Chegámos à dúzia. No ansiado baile das estrelas do mais famoso guia gastronómico, Portugal obteve agora a maior representação de sempre. Sinal do muito e bom trabalho que nos últimos tempos vem sendo desenvolvido pelos chefs cozinheiros mais activos e criativos, mas também do reconhecimento internacional que vão granjeando. Mesmo assim, fica ainda um certo sabor a pouco, já que há a consciência de que também o trabalho de outros mereceria igual reconhecimento. Mandam os critérios dos enigmáticos inspectores da Michelin, aos quais frequentemente se atribui um deficiente conhecimento da nossa realidade e um excessivo apego aos padrões da alta cozinha francesa. E as queixas não só nacionais. Também em Espanha choveram este ano fortes críticas.

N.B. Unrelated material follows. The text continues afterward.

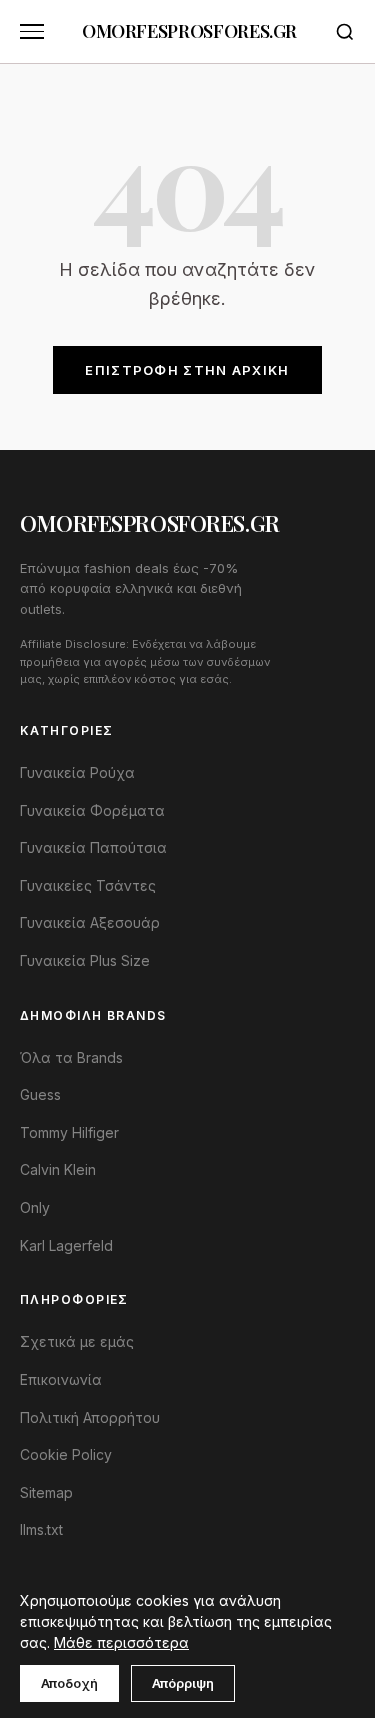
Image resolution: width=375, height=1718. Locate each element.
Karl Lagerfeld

As classificações da edição para 2012 do Guia Michelin para Portugal e Espanha foram desvendadas no final da semana passada, num cerimónia que decorreu em Barcelona e, em boa verdade, nem se pode falar em surpresas. Há muito que entre profissionais e gente ligada ao meio da gastronomia se sussurrava a probabilidade de aumentar o número de restaurantes estrelados em Portugal. Isto associado a uma maior atenção dos responsáveis pelo famoso guia vermelho ao que se passa no nosso país, que equacionariam mesmo a hipótese de a cerimónia de apresentação da edição 2013 poder ter lugar em Lisboa. Uma possibilidade que, no entanto, poderá até parecer um tanto precoce, tendo em atenção que só há dois anos foi quebrada a tradição de décadas de realização em Madrid. No ano passado o palco mudou-se para San Sebastian e este ano e para Barcelona, pelo que se o próximo viesse a ser montado em Lisboa isso constituiria um inegável sinal da crescente importância dos nossos profissionais. A ver vamos.
Quanto à presente edição, o destaque vai, naturalmente, para o The Ocean e o seu chef, o jovem austríaco Hans Neuner. O restaurante do Vila Vita Parc Hotel, em Armação de Pêra, Algarve, foi distinguido com a segunda estrela, passando a acompanhar o vizinho Vila Joya (Albufeira), desde 1999 neste escalão.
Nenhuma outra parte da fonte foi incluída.